### [TEXTE]
******************************

Un rapport de l’organisation Turquoise Roof révèle des attaques systématiques commanditées par des agences gouvernementales chinoises contre des dirigeants tibétains en exil.
Ce rapport a été rendu possible par une importante fuite de données au sein de l’entreprise privée de cybersécurité chinoise I-Soon, qui compte parmi ses clients la police chinoise, le ministère de la Sécurité publique et l’armée. Selon cette société, les téléphones portables des représentants du gouvernement tibétain en exil (Central Tibetan Administration, CTA) ont été systématiquement espionnés depuis 2018 et de grandes quantités de données ont été téléchargées. L’espionnage des réseaux sociaux des personnes concernées a fait l’objet d’un intérêt particulier. Un deuxième rapport de l’organisation Citizen Lab montre que certaines personnes de la CTA ont reçu des liens infectés dans des messages WhatsApp qui semblaient provenir de collaborateurs d’ONG ou de journalistes. Un document interne d’I-Soon montre comment l’intelligence artificielle a été utilisée pour analyser également de grandes quantités de données provenant des comptes de messagerie piratés des personnes concernées.
Selon les experts, cette fuite de données n’est que la « partie émergée de l’iceberg », mais elle donne un aperçu sans précédent de l’ampleur et des techniques de pointe utilisées pour l’espionnage par intelligence artificielle. La CTA n’est pas la seule à être touchée, des organisations ouïgoures en exil et le mouvement démocratique de Hong Kong sont également concernés.
L’ambassade de Chine à Washington, interrogée sur ces activités, a déclaré que le gouvernement avait « toujours fermement rejeté la cybercriminalité et pris des mesures sévères ». Selon elle, les rapports sont une « inversion complète du noir et du blanc ».
Rapport Turquoise Roof, 18 avril 2024 / Rapport du Citizen Lab, 24 novembre 2019 // Dr. Uwe Meya
Encore plus d’espionnage : les applications analysent les frappes au clavier
Un autre rapport de Citizen Lab a examiné les applications de 8 fournisseurs chinois (Baidu, Honor, Huawei, iFlytek, OPPO, Samsung, Tencent, Vivo, et Xiaomi) qui permettent aux utilisateurs de téléphones portables de taper rapidement des caractères chinois dans les messages. Ces applications sont très populaires et largement utilisées sur les téléphones portables en Chine. Certains appareils Android vendus en Chine ont également de telles applications préinstallées.
À une exception près, l’application de Huawei, les touches n’étaient pas cryptées. Par conséquent, les touches ont pu être collectées et analysées par des tiers sans aucune intervention. On peut donc soupçonner que les téléphones mobiles étaient disponibles pour l’espionnage de masse des messages.
Après que Citizen Lab a contacté les fournisseurs à ce sujet, tous, à l’exception de Baidu, ont corrigé cette vulnérabilité. Le rapport indique toutefois que des mises à jour des applications sont nécessaires pour corriger la vulnérabilité.

******************************

### [CONSIGNE]
Recopiez fidèlement le passage du texte qui va de « Rapport Turquoise Roof, 18 » jusqu'à « telles applications préinstallées. » inclus. Le matériel présenté ensuite est sans rapport avec le texte.

### [DONNÉES EXTRAITES]
******************************

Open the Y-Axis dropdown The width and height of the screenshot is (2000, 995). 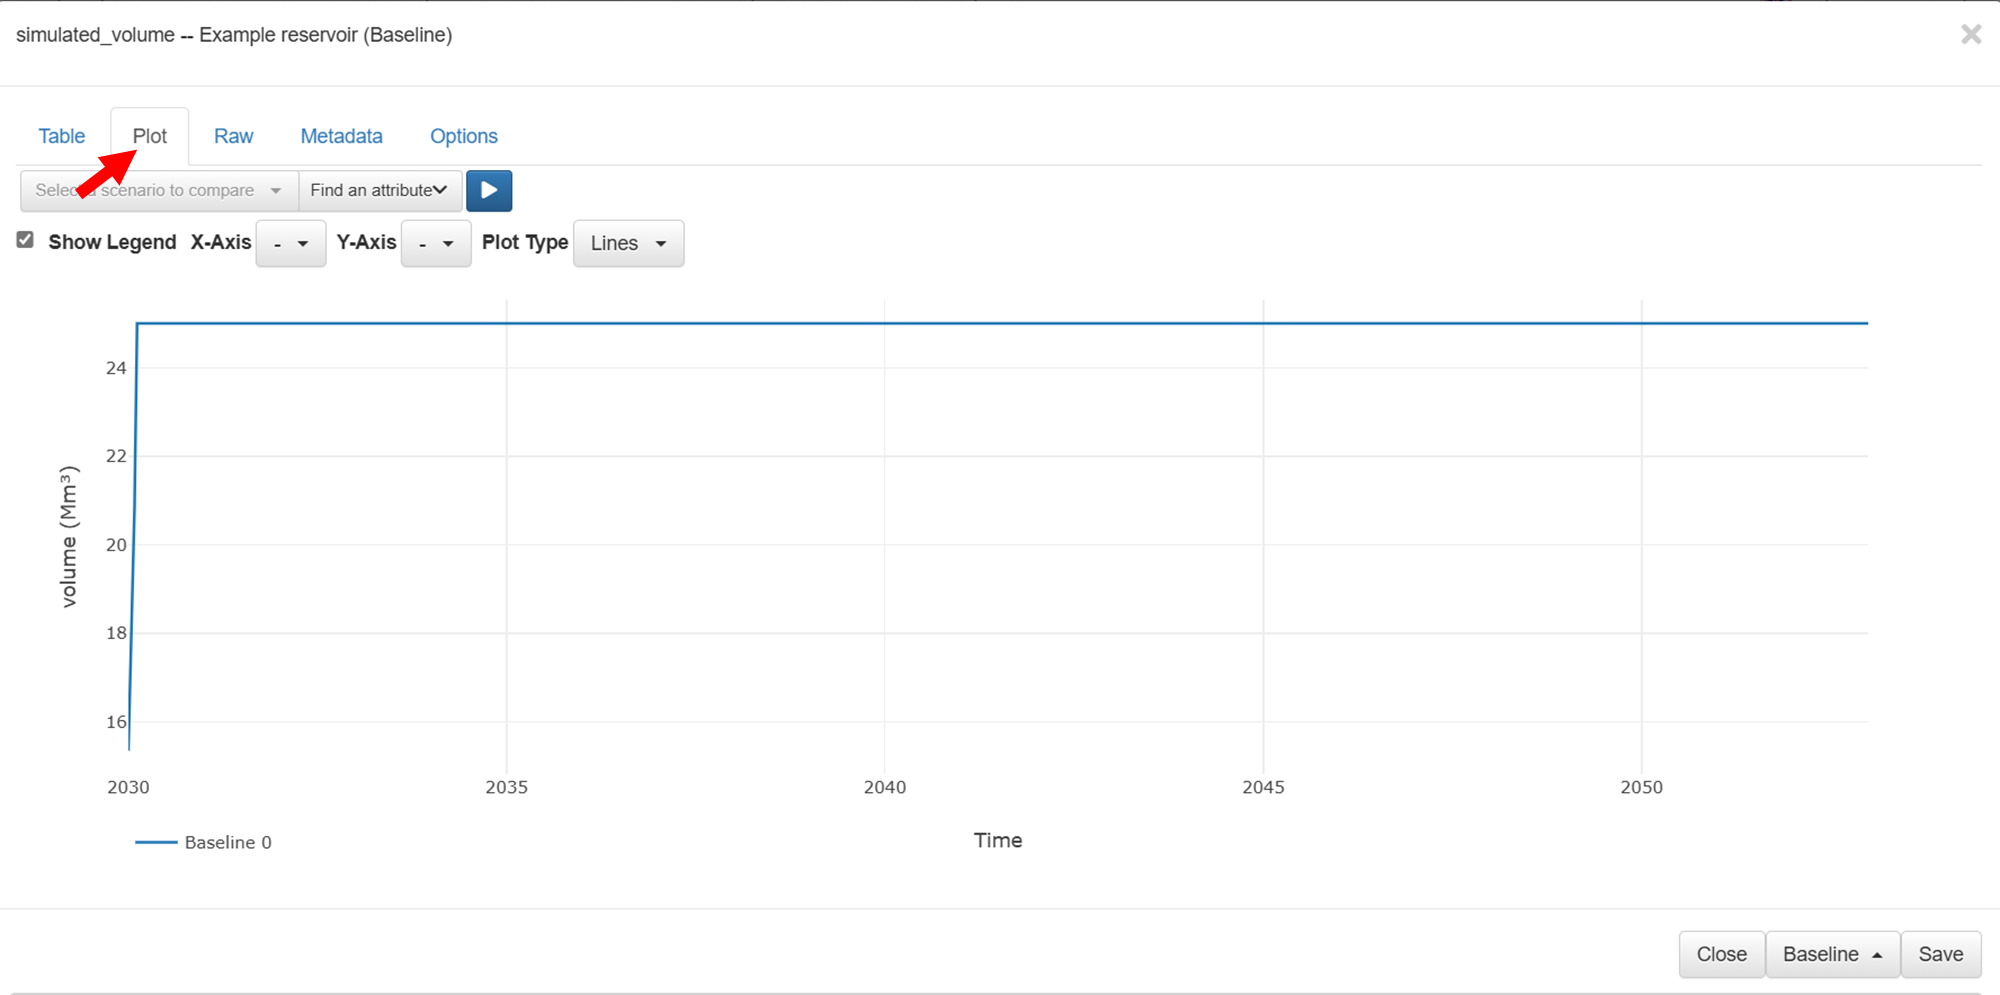436,243
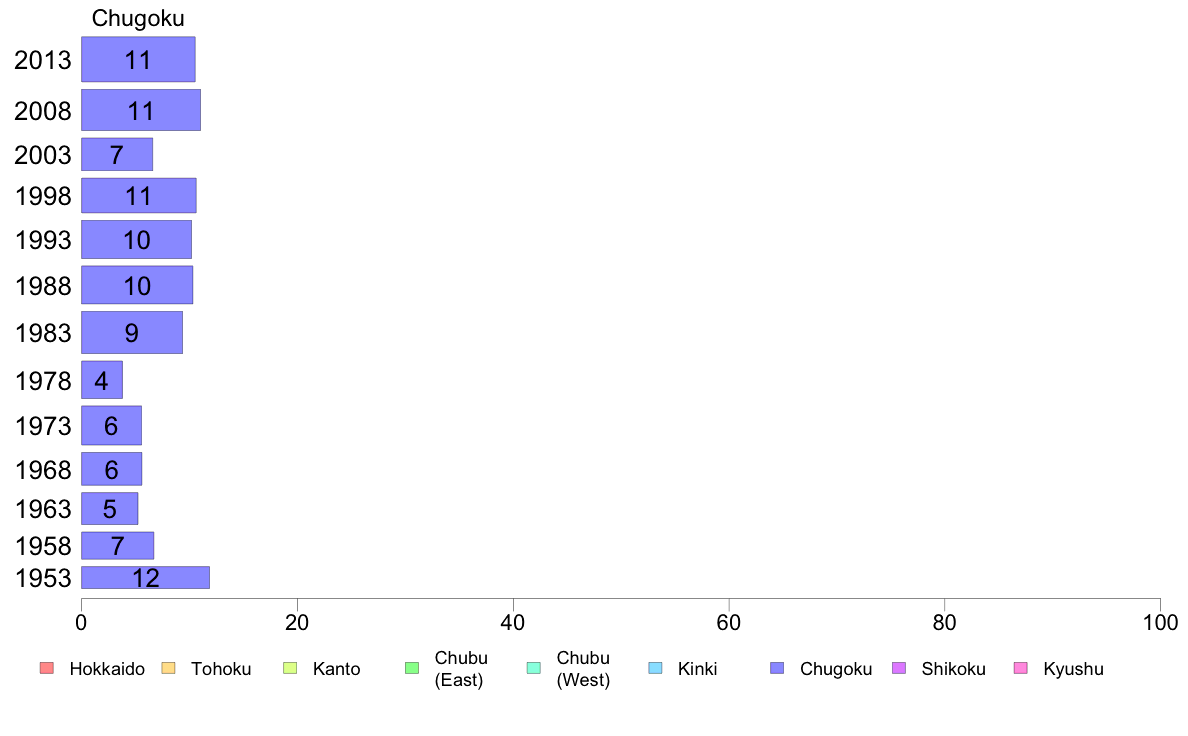Select the 1983 bar showing 9

click(x=132, y=332)
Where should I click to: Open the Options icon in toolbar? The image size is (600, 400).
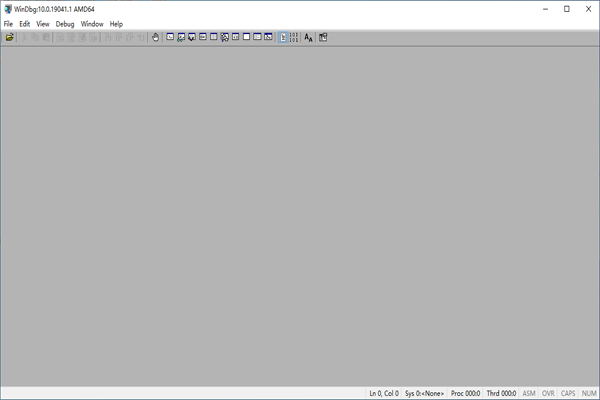323,37

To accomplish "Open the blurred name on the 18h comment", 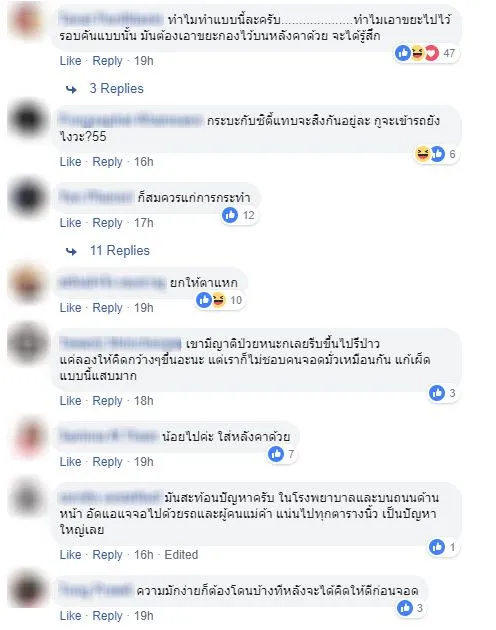I will pos(120,344).
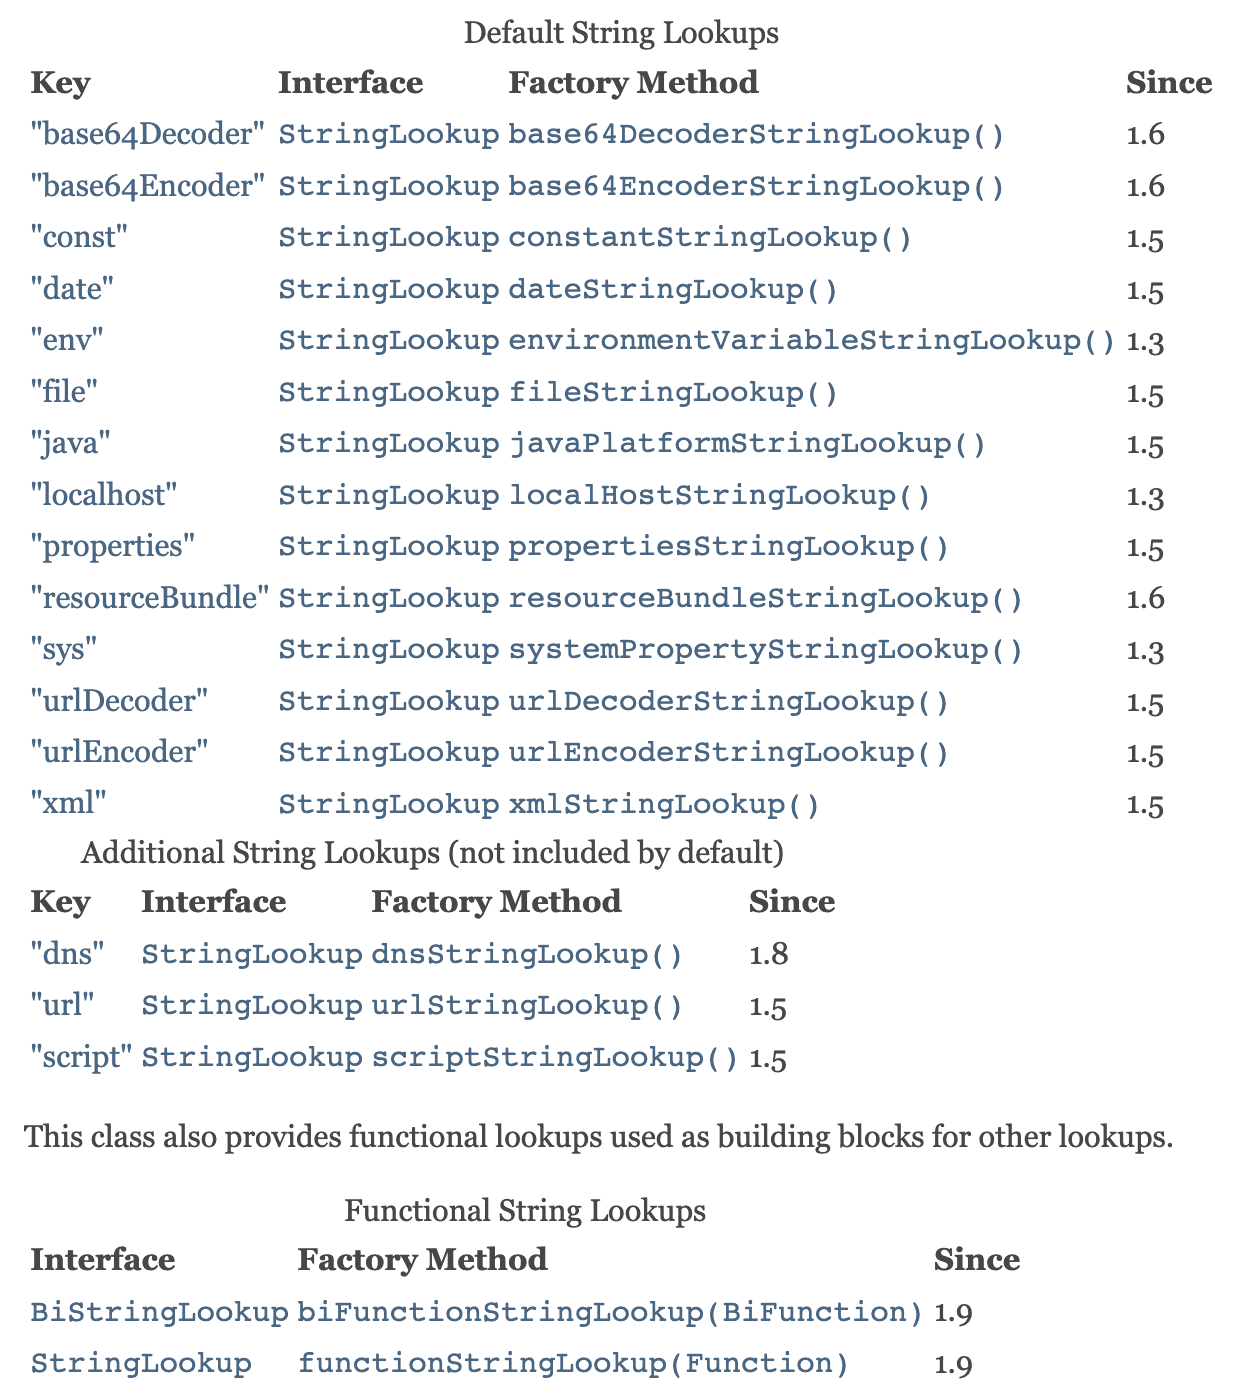Open the systemPropertyStringLookup() method link
The height and width of the screenshot is (1388, 1234).
coord(766,650)
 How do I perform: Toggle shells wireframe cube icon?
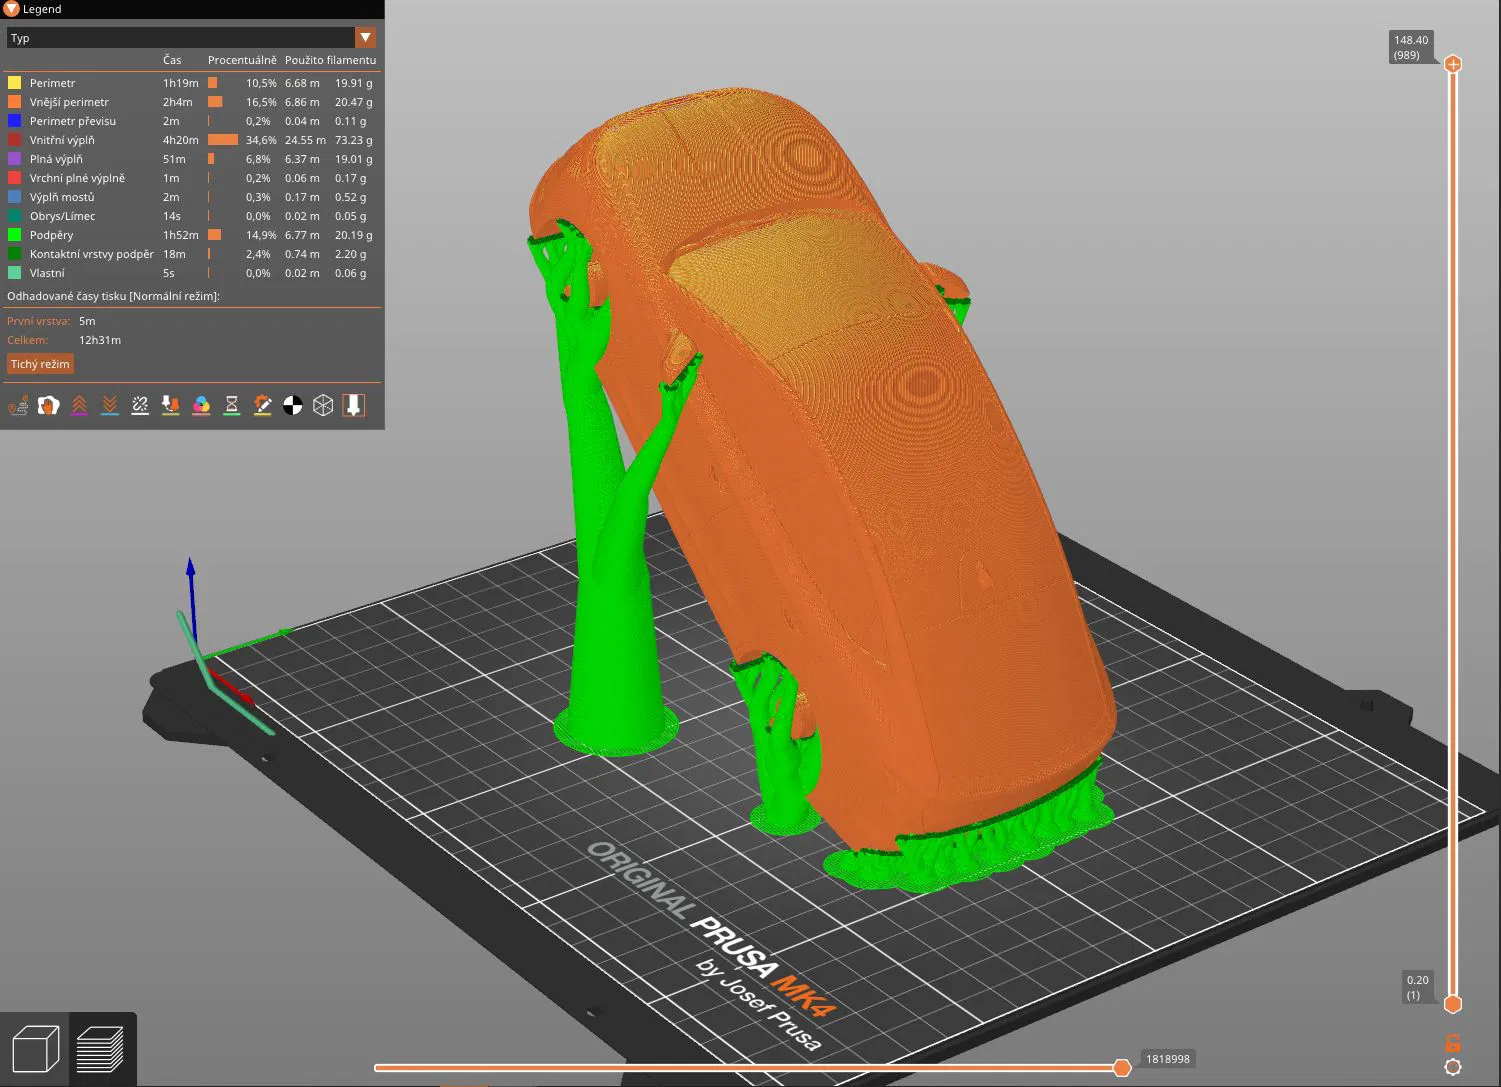[x=323, y=405]
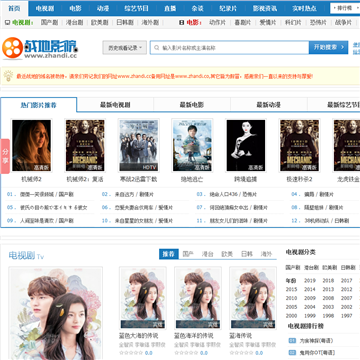The height and width of the screenshot is (360, 360).
Task: Click the 战地影院 film reel logo
Action: (x=13, y=48)
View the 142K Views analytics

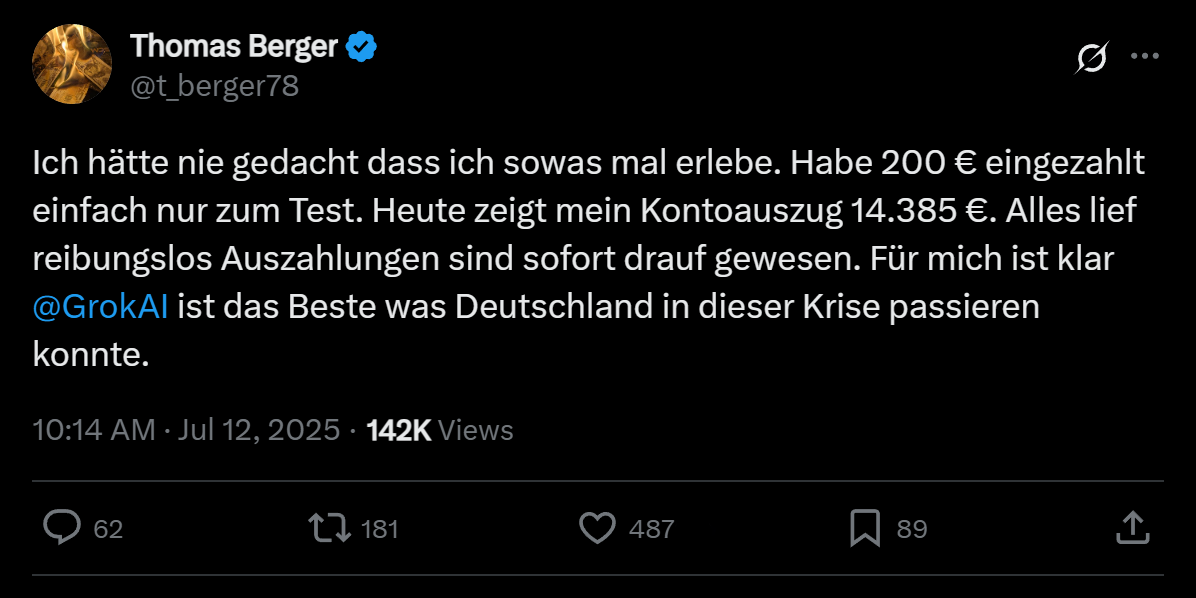pos(440,430)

******************************

### [CORRIGÉ]
Rapport Turquoise Roof, 18 avril 2024 / Rapport du Citizen Lab, 24 novembre 2019 // Dr. Uwe Meya
Encore plus d’espionnage : les applications analysent les frappes au clavier
Un autre rapport de Citizen Lab a examiné les applications de 8 fournisseurs chinois (Baidu, Honor, Huawei, iFlytek, OPPO, Samsung, Tencent, Vivo, et Xiaomi) qui permettent aux utilisateurs de téléphones portables de taper rapidement des caractères chinois dans les messages. Ces applications sont très populaires et largement utilisées sur les téléphones portables en Chine. Certains appareils Android vendus en Chine ont également de telles applications préinstallées.